Provides a thin wrapper around rack-openid2,
which itself is a thin wrapper around ruby-openid2.
These are modernized forks of the
ancient-and-archived rack-openid
and ruby-openid
gems from JanRain,
an early sponsor of OpenID standards.
To understand what OpenID is about and how it works,
it helps to read the documentation for lib/openid/consumer.rb
from the ruby-openid2
gem.
The specifications used are OpenID Authentication 2.0, OpenID Attribute Exchange 1.0, and OpenID Simple Registration Extension 1.0. These are considered obsolete standards, having been super-ceded by OpenID Connect. In general, if you have a choice, a solution based on OpenID Connect, which is itself based on the modern OAuth 2.0 specification, will be a better choice than OpenID 2.0 and this library.

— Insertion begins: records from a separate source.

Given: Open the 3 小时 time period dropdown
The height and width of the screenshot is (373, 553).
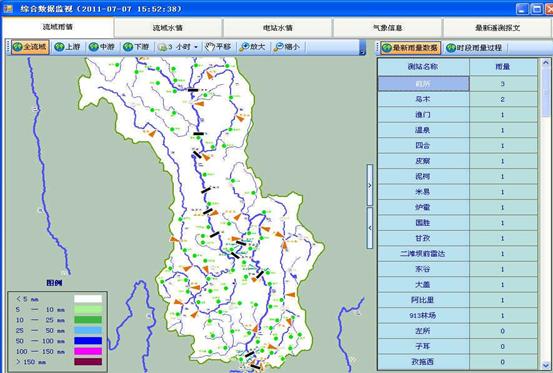Looking at the screenshot, I should [x=178, y=47].
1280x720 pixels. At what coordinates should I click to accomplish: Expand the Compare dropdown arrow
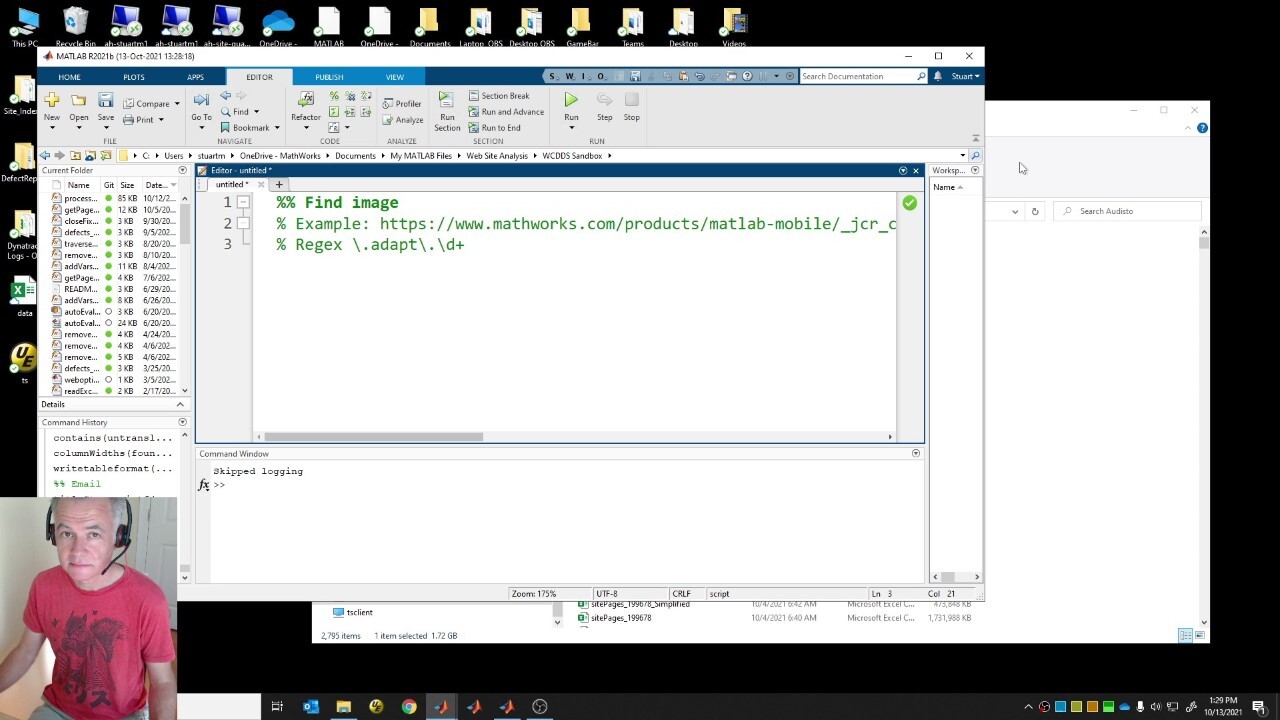pyautogui.click(x=177, y=104)
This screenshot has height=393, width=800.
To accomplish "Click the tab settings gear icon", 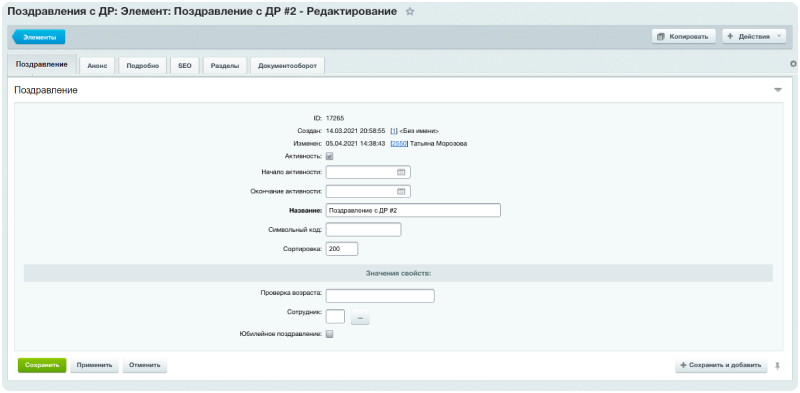I will point(793,64).
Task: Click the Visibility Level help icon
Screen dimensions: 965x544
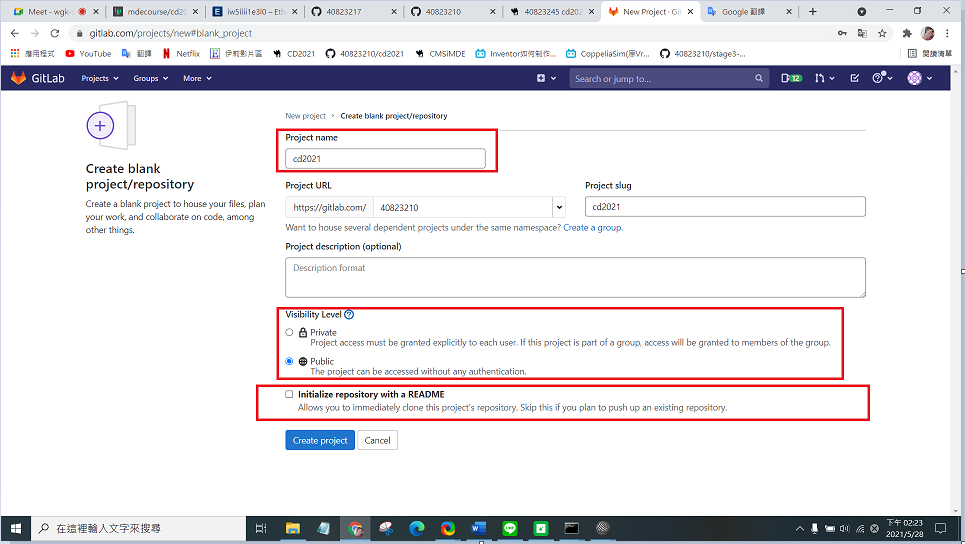Action: pyautogui.click(x=349, y=315)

This library is mature, and used in production. Maintenance should be expected for security issues and some bugfixes.
In the early days of Rails, this was an official Rails plugin, written by DHH. See Credits for more information.
NOTE: This gem does not implement OpenID Connect, which is effectively version 3.0 of the OpenID standard. This gem is not based on OAuth 2.0 as OpenID 2.0 was developed before OAuth existed. OTOH, OpenID Connect is based on OAuth 2.0, but you'll need a different library for that.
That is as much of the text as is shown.